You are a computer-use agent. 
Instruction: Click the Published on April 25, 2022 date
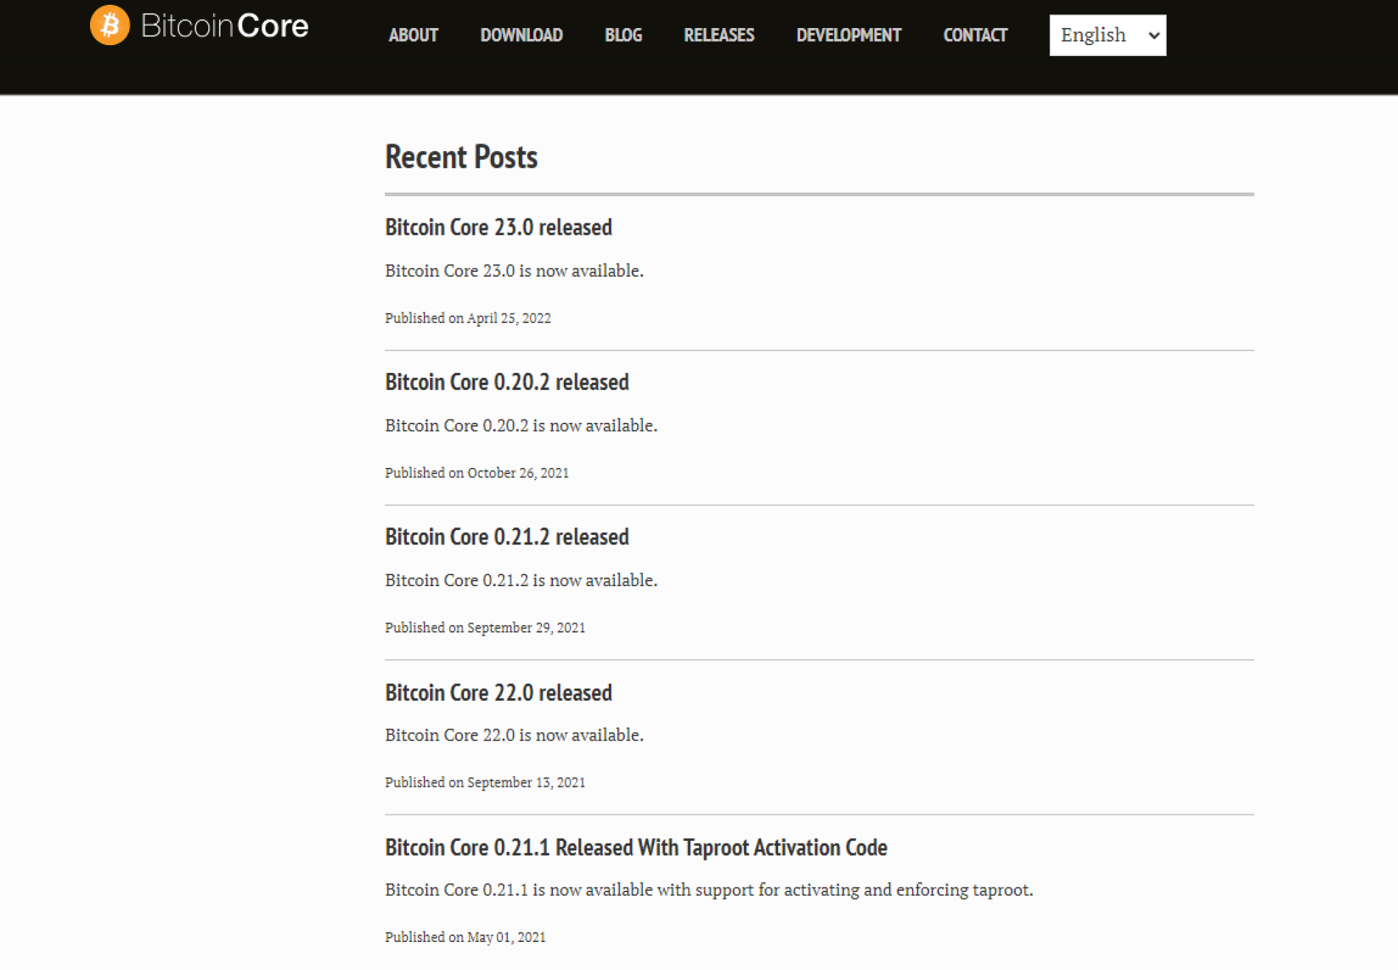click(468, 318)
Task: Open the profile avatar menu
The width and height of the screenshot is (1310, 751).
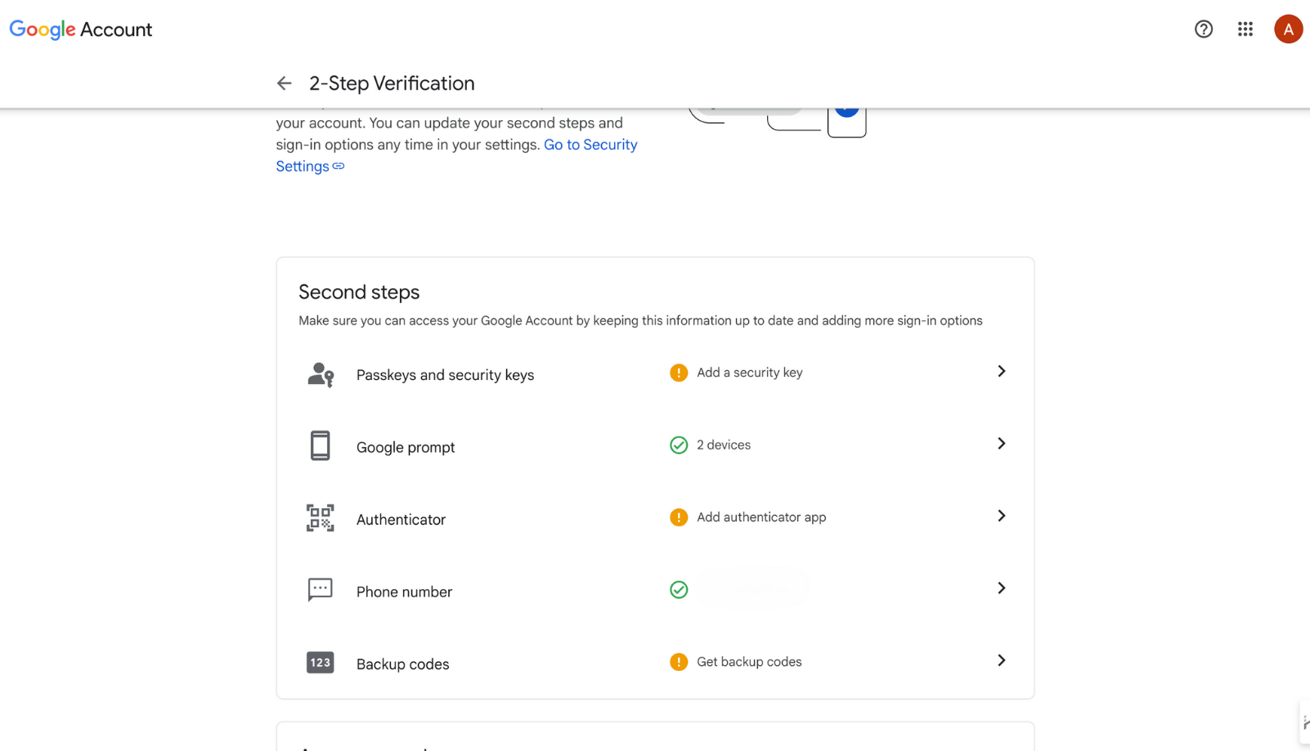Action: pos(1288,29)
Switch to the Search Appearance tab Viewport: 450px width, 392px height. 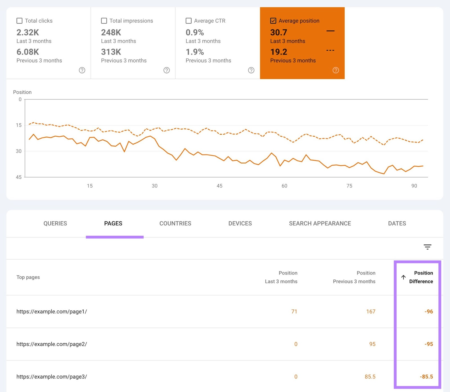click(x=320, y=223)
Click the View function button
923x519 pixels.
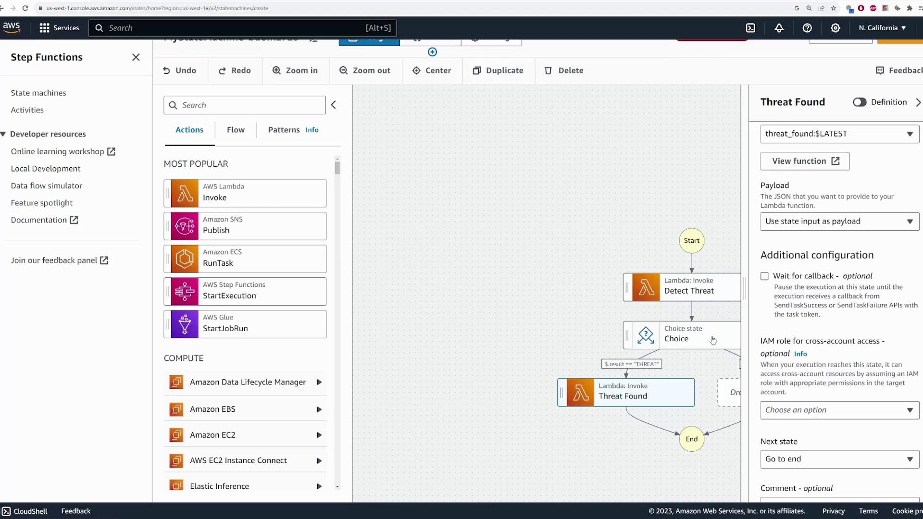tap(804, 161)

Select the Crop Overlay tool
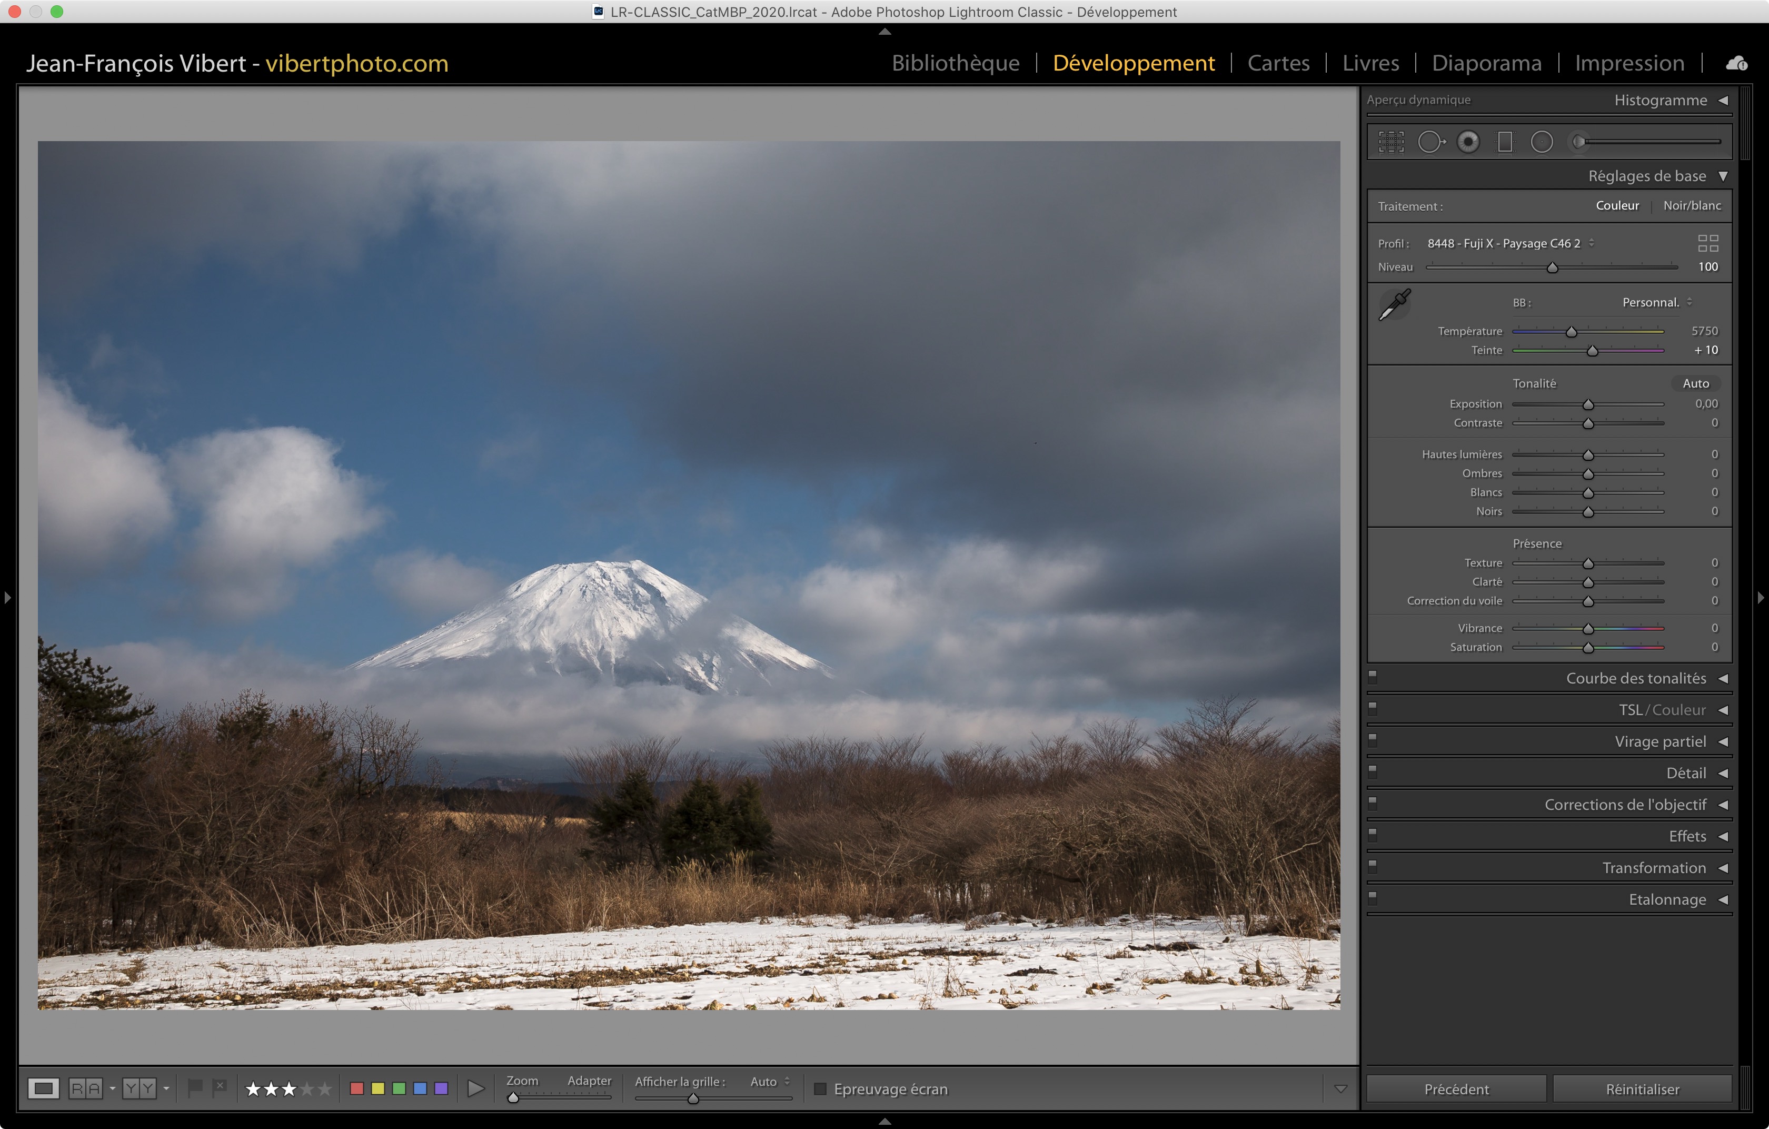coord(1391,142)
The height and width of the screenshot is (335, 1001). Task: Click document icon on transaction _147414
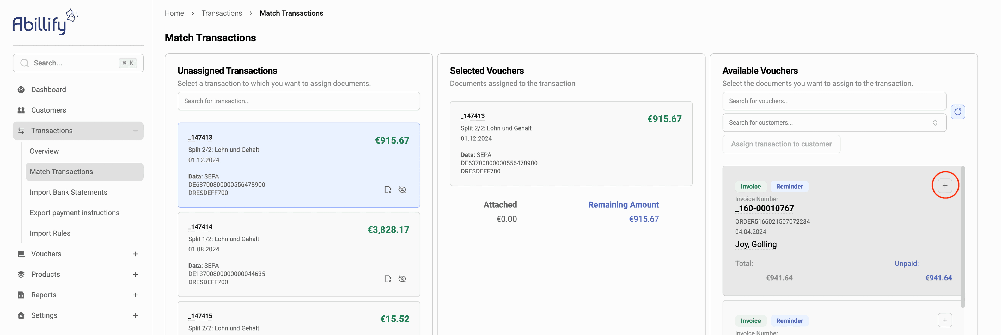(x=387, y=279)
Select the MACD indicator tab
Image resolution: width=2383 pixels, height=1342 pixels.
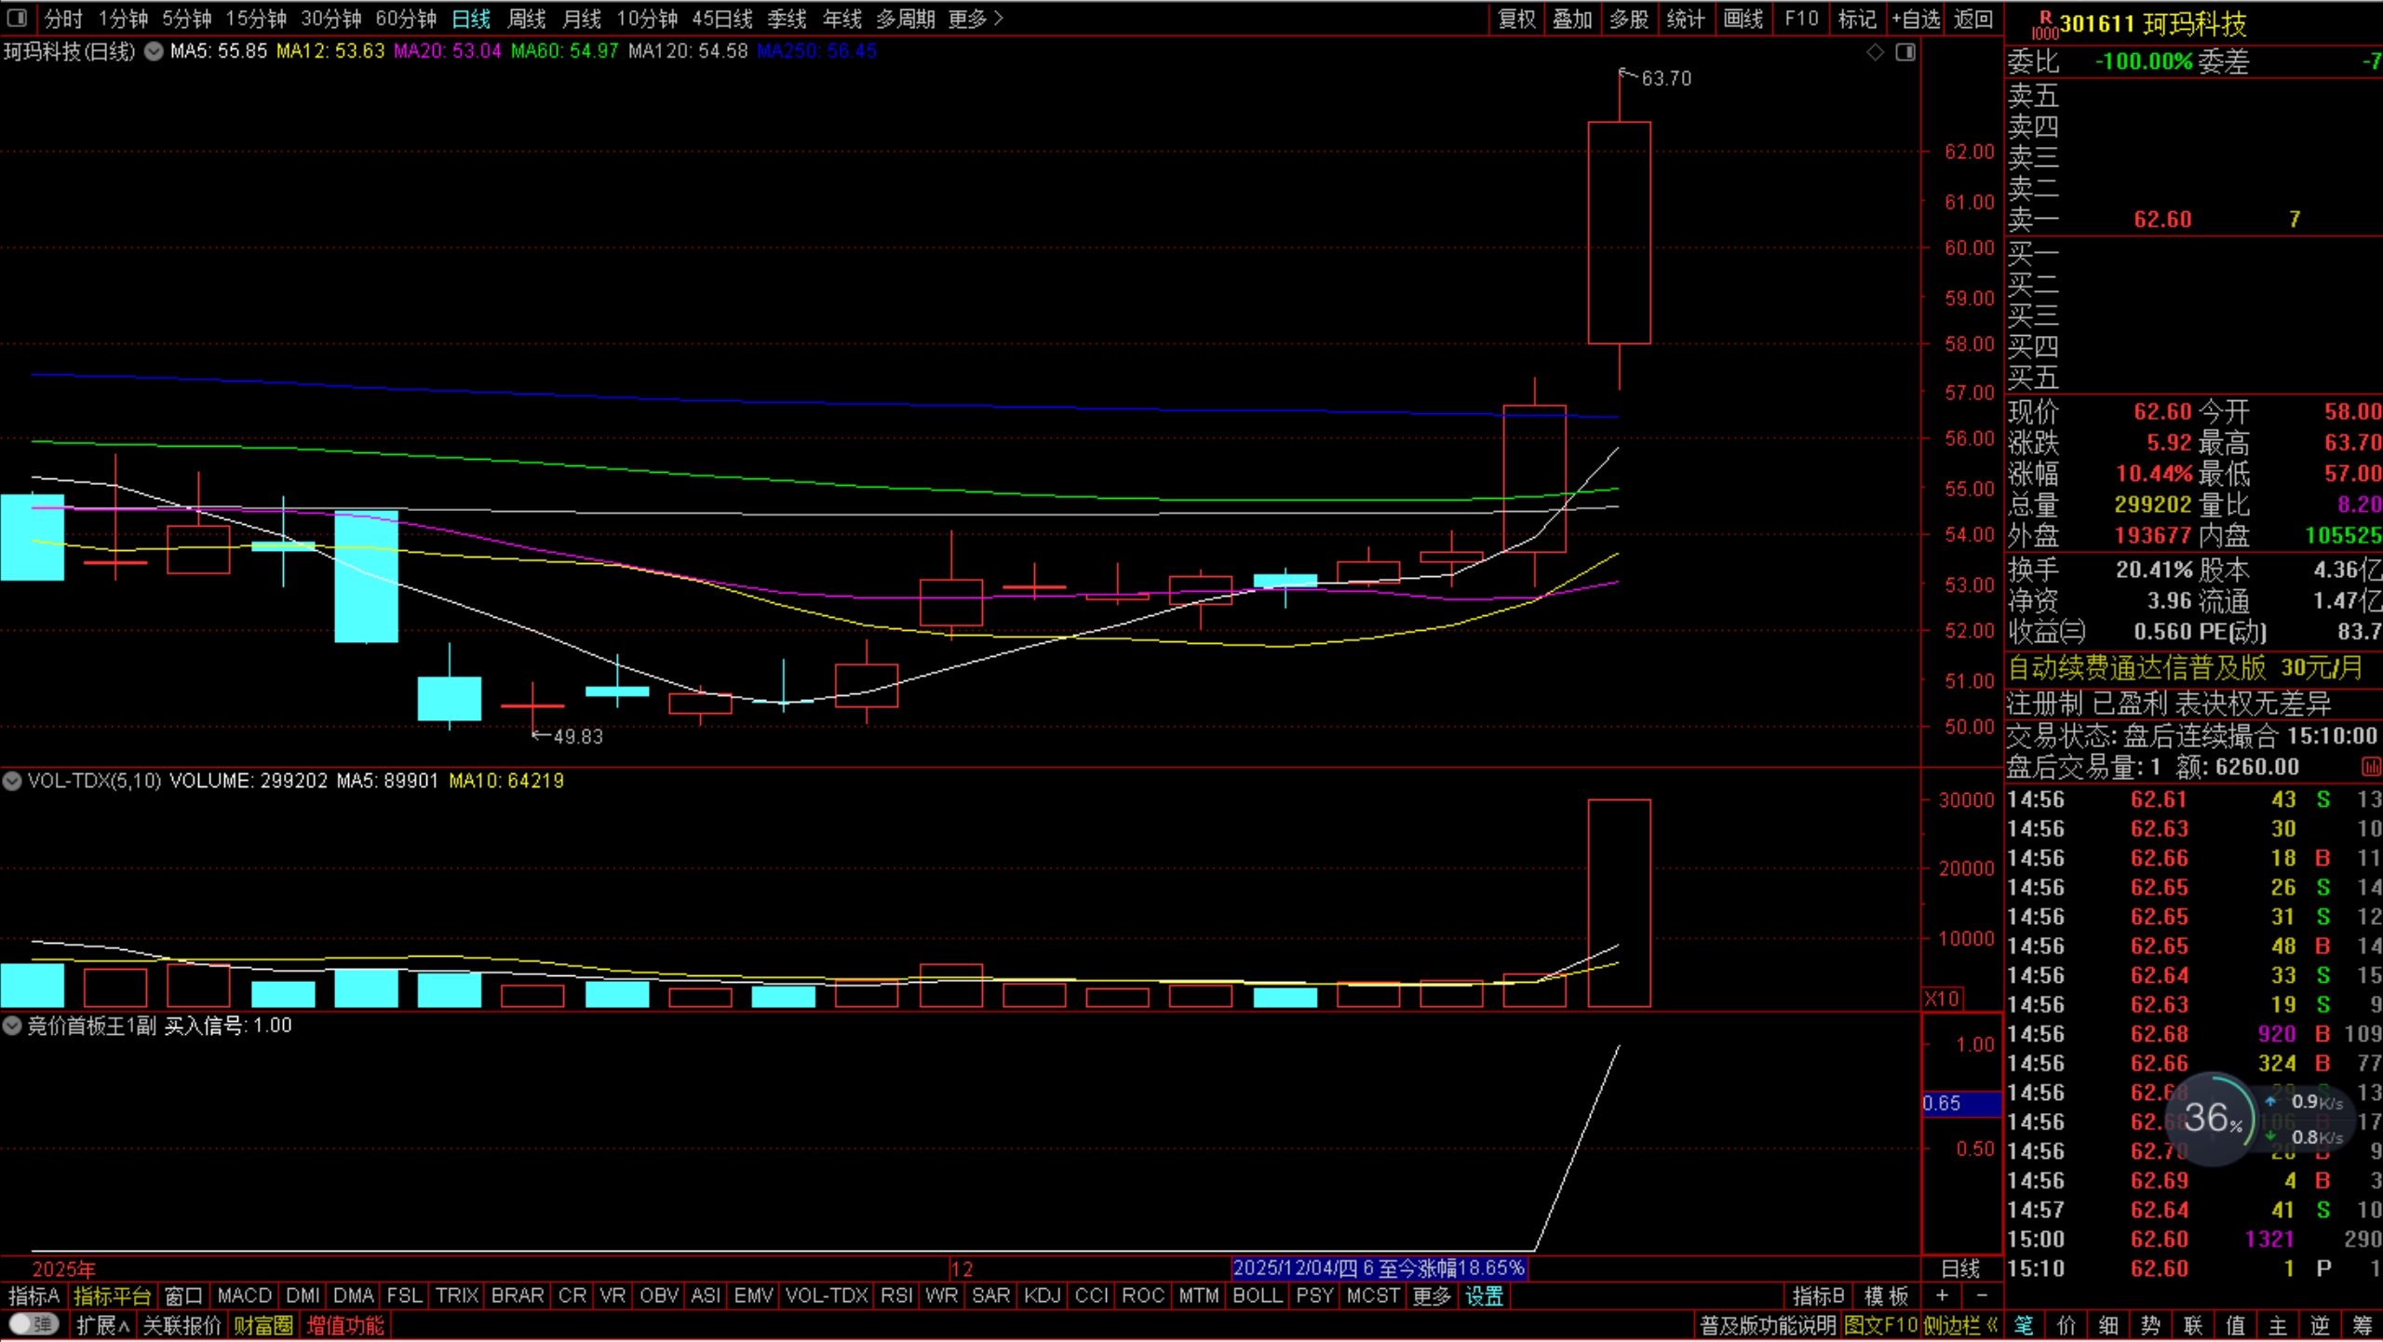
________
- [EXERCISE REQUIREMENTS]:
Print the lines from the one that contains "923x519 pixels." through the final line of the material above, exactly and only those, with pictures left out.

- [RESPONSE AREA]:
923x519 pixels.
tap(804, 161)

Select the Crop Overlay tool
coord(1391,142)
The height and width of the screenshot is (335, 1001). Task: Click document icon on transaction _147414
(x=387, y=279)
Select the MACD indicator tab
Image resolution: width=2383 pixels, height=1342 pixels.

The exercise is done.